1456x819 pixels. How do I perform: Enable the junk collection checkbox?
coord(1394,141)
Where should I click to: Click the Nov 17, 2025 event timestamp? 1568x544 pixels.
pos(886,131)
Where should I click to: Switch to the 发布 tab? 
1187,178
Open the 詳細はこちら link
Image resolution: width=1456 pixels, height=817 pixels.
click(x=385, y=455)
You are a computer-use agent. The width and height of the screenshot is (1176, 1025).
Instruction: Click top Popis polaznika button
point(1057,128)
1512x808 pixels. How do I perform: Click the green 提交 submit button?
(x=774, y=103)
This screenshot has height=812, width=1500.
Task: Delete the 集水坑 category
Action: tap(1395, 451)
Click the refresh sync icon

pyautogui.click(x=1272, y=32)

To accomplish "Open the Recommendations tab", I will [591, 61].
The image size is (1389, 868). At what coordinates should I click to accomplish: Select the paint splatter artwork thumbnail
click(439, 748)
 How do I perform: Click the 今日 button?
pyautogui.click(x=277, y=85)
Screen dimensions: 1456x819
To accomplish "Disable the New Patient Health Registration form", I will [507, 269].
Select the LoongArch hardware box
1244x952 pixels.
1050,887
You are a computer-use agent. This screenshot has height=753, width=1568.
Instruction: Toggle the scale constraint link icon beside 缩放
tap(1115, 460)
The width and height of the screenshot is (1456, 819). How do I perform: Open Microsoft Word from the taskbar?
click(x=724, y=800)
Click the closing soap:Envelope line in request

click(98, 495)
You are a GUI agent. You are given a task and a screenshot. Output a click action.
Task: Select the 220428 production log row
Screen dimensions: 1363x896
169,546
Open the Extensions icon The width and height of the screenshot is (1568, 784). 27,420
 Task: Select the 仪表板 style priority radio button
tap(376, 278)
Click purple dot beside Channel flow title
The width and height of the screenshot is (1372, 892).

Requirement – Transcribe the entries exactly.

Result below –
1456x819 pixels. How do I perform: Enable the junk collection checkbox?
coord(1394,141)
Where should I click to: Click the Nov 17, 2025 event timestamp? 1568x544 pixels.
pos(886,131)
Where should I click to: Switch to the 发布 tab? 
1187,178
Open the 詳細はこちら link
Image resolution: width=1456 pixels, height=817 pixels.
click(x=385, y=455)
You are a computer-use agent. The width and height of the screenshot is (1176, 1025).
Instruction: Click top Popis polaznika button
point(1057,128)
1512x808 pixels. How do I perform: Click the green 提交 submit button?
(x=774, y=103)
This screenshot has height=812, width=1500.
Task: Delete the 集水坑 category
Action: tap(1395, 451)
Click the refresh sync icon

pyautogui.click(x=1272, y=32)

To accomplish "Open the Recommendations tab", I will [591, 61].
The image size is (1389, 868). At what coordinates should I click to accomplish: Select the paint splatter artwork thumbnail
click(439, 748)
 How do I perform: Click the 今日 button?
pyautogui.click(x=277, y=85)
Screen dimensions: 1456x819
To accomplish "Disable the New Patient Health Registration form", I will [507, 269].
Select the LoongArch hardware box
1244x952 pixels.
1050,887
You are a computer-use agent. This screenshot has height=753, width=1568.
Instruction: Toggle the scale constraint link icon beside 缩放
tap(1115, 460)
The width and height of the screenshot is (1456, 819). How do I perform: Open Microsoft Word from the taskbar?
click(x=724, y=800)
Click the closing soap:Envelope line in request

click(98, 495)
You are a GUI agent. You are given a task and a screenshot. Output a click action.
Task: Select the 220428 production log row
Screen dimensions: 1363x896
169,546
Open the Extensions icon The width and height of the screenshot is (1568, 784). 27,420
 Task: Select the 仪表板 style priority radio button
tap(376, 278)
Click purple dot beside Channel flow title
The width and height of the screenshot is (1372, 892).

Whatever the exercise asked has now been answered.